To understand why, let’s consider what happens as projects get larger in terms of:
- Associated infrastructure
- Bulk materials quantities.
Most of us are familiar with the concept of ‘economy of scale’ but Westney (2003) has also pointed out the “diseconomy” of scale that emerges alongside inefficiencies in project delivery (figure 1).
“As projects become larger, the risks of inefficiencies resulting in “diseconomy of scale” balance the opportunity to achieve significant savings through economy of scale.”
Figure 1 — The diseconomy of scale (from Westney, 2003)
In part, this diseconomy of scale can be attributed to the increase in project complexity as projects increase in size.
For example, even though the overarching flowsheet for a large project may remain similar to a smaller project (e.g. crush, grind, flotation, concentrate handling and tailings handling), the number of mechanical equipment and fabricated platework items increases dramatically.
Not only does the number of items increase, but the complexity of the systems (motors, gears, belts, etc.) also increases, particularly if equipment size/scale is increased above that in common use at the time.

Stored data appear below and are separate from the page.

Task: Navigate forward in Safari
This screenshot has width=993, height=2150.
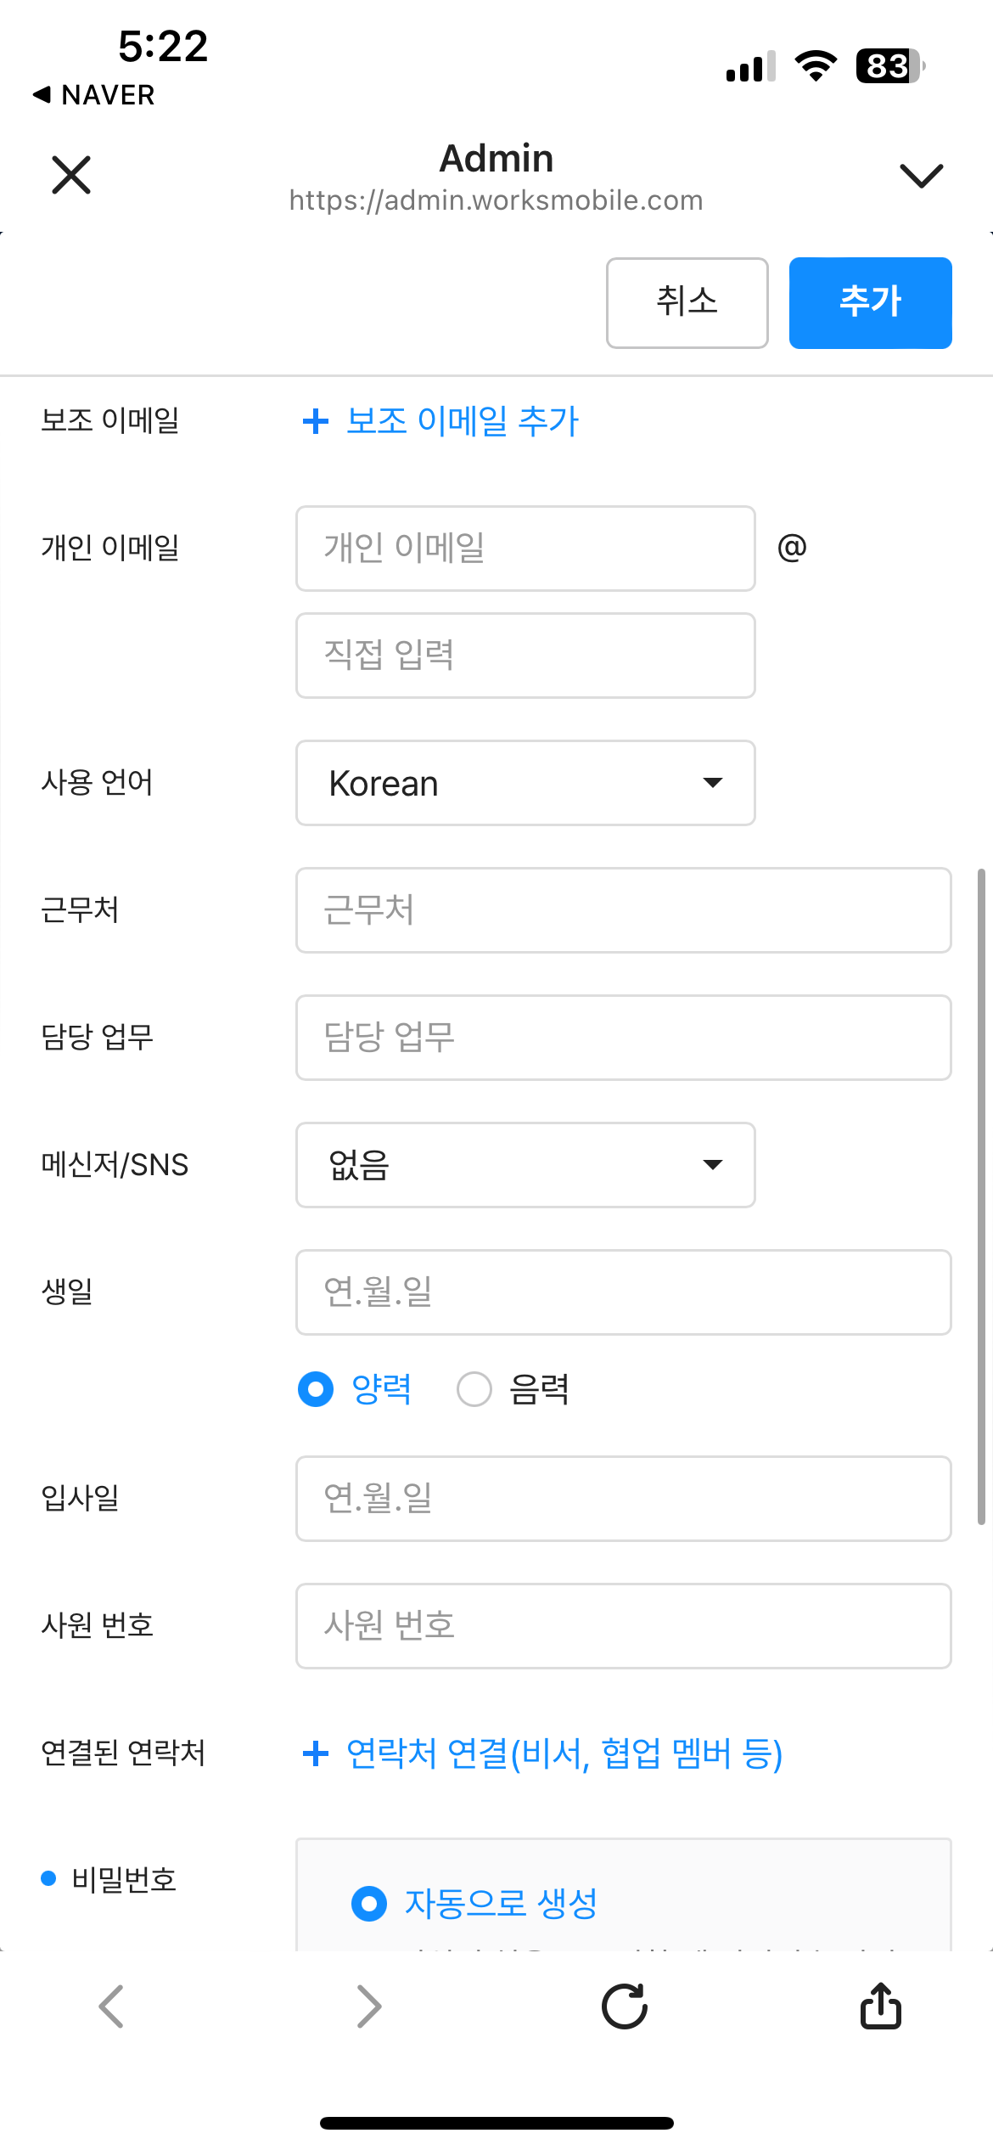Action: coord(368,2007)
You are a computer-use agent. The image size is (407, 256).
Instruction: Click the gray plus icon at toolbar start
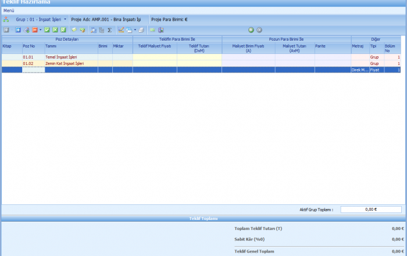coord(6,30)
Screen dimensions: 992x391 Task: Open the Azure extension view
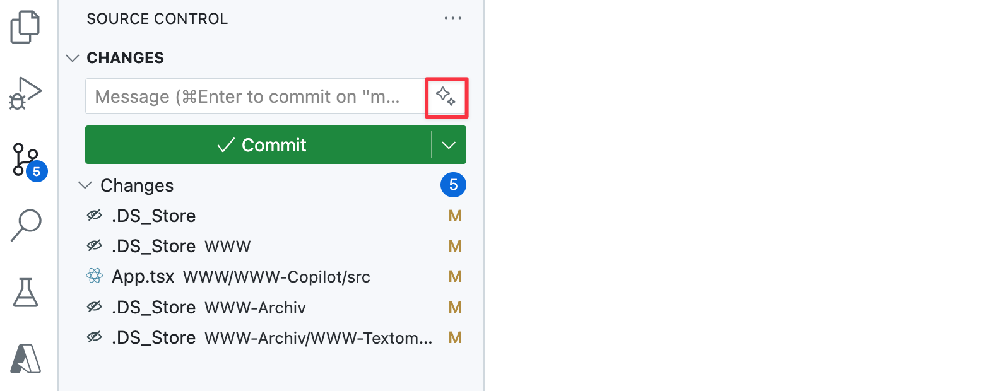pyautogui.click(x=26, y=358)
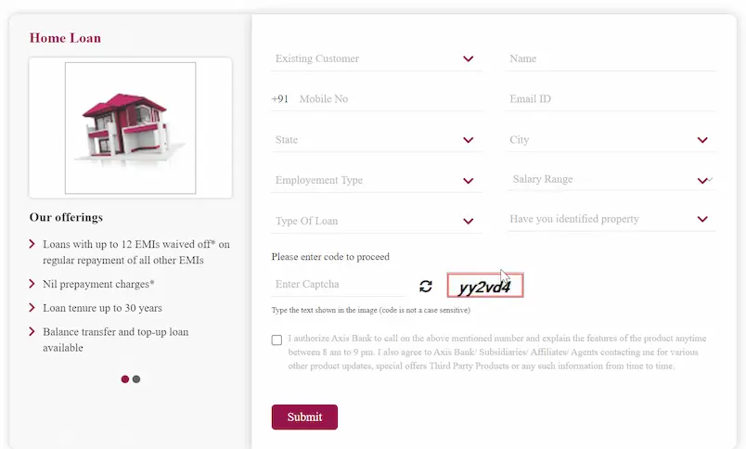Click the Home Loan heading
Viewport: 746px width, 449px height.
[65, 38]
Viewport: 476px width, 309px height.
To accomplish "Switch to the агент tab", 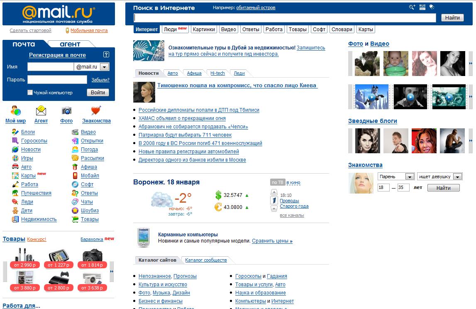I will [70, 44].
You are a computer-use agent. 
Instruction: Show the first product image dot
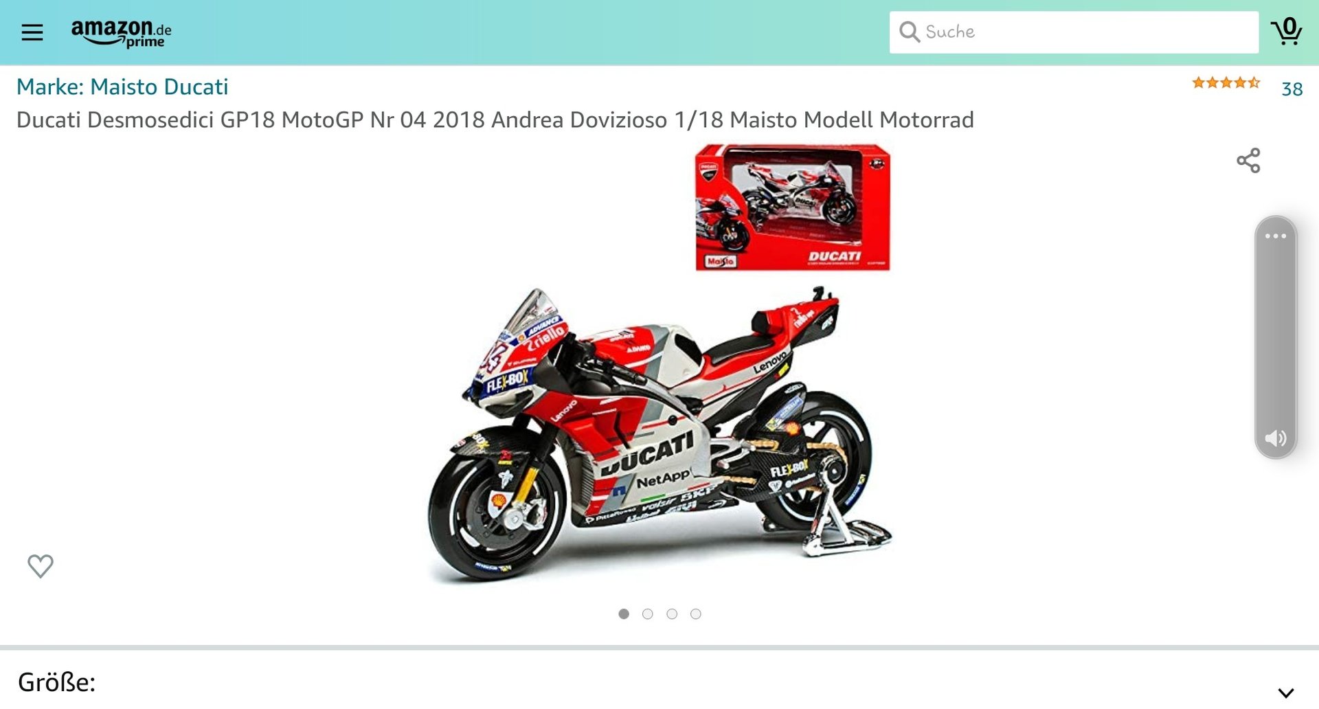point(624,614)
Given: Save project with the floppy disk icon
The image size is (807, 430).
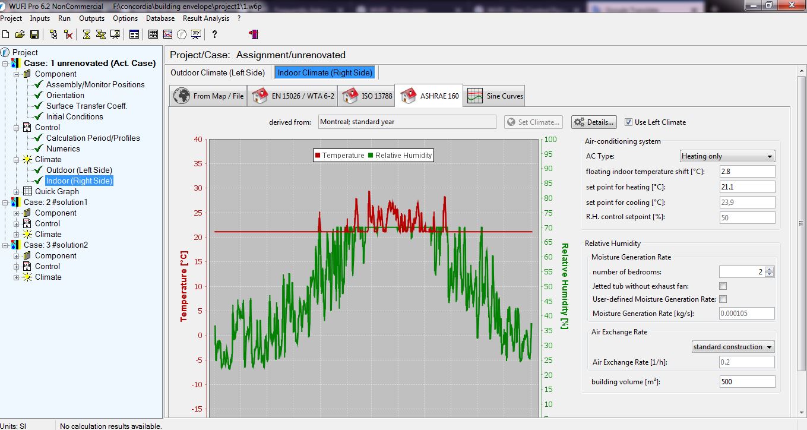Looking at the screenshot, I should (x=34, y=34).
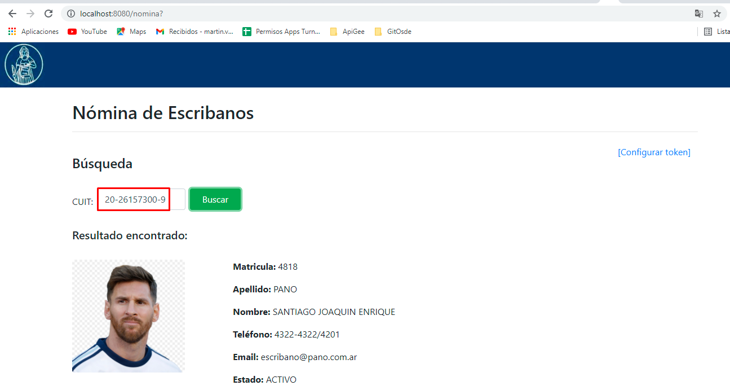The height and width of the screenshot is (390, 730).
Task: Bookmark this page with the star icon
Action: click(716, 13)
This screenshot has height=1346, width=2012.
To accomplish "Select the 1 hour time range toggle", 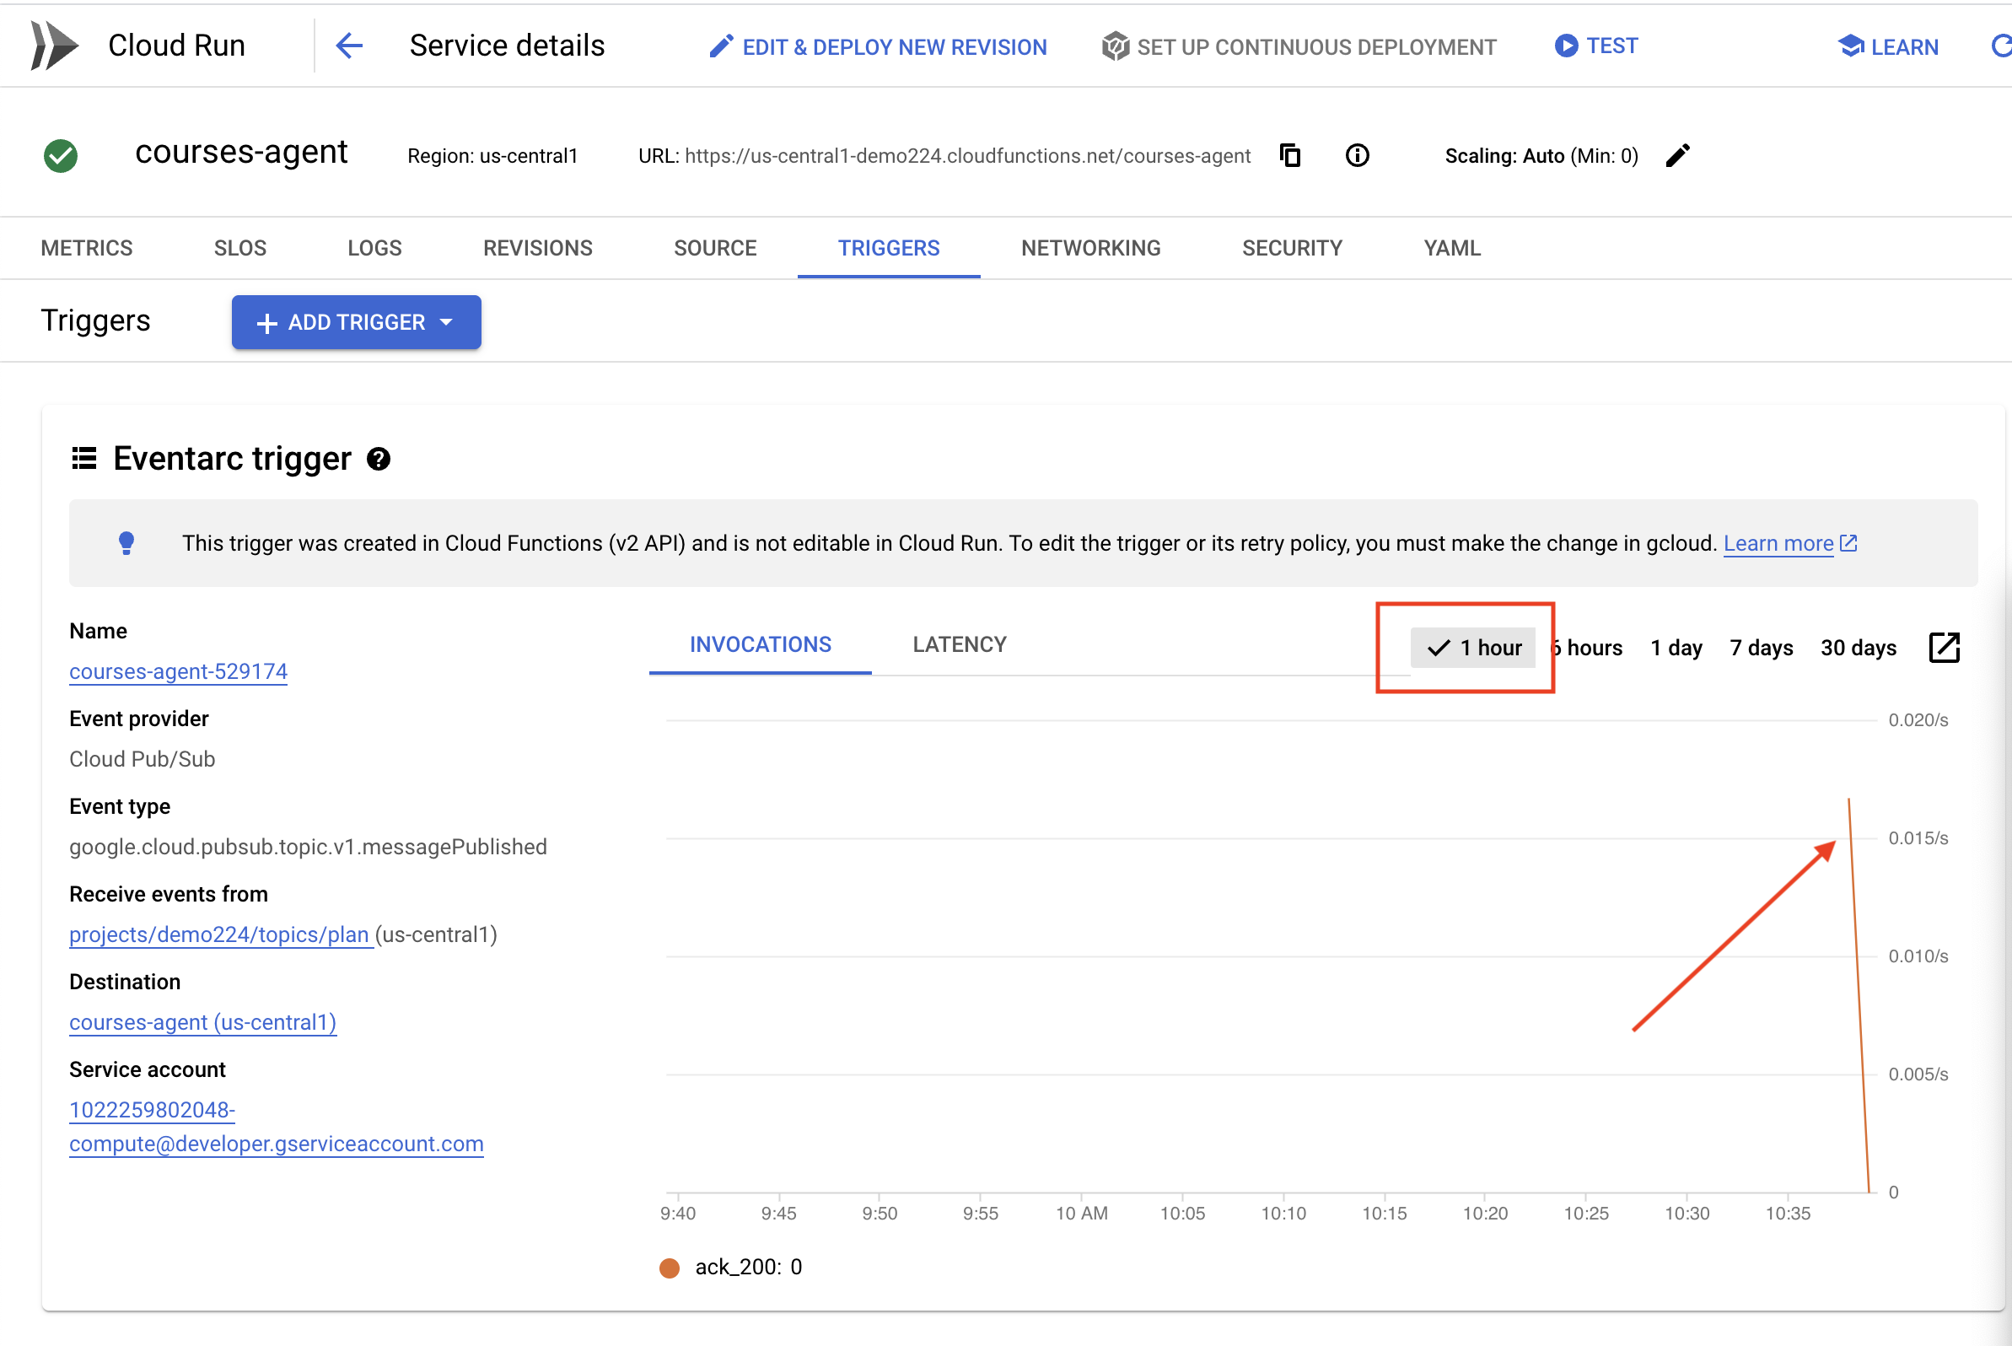I will click(1476, 646).
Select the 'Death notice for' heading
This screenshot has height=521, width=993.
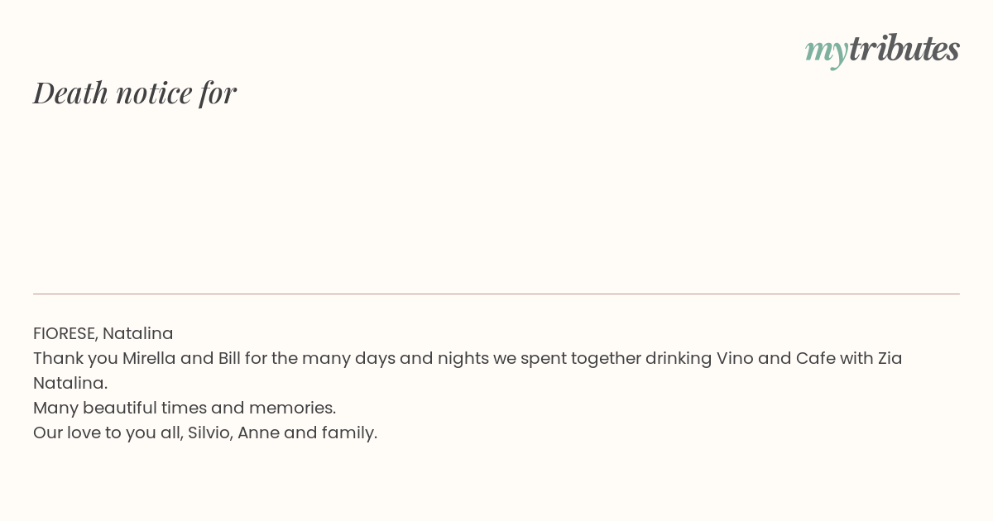(135, 93)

Figure 2 — Complexity of project as a function of annual throughput
Large projects require large scale infrastructure in terms of ports, access roads, power supply and water supply. Due to the relationship between the process and service requirements the power and water requirement increase linearly with project throughput unless the process route is altered to optimise the outcome. However, large projects requiring the installation of ports, new power lines, water supplies and pipelines also involve broad consultation with landowners and government authorities that can be more complex than the equivalent discussions for the mine and plant.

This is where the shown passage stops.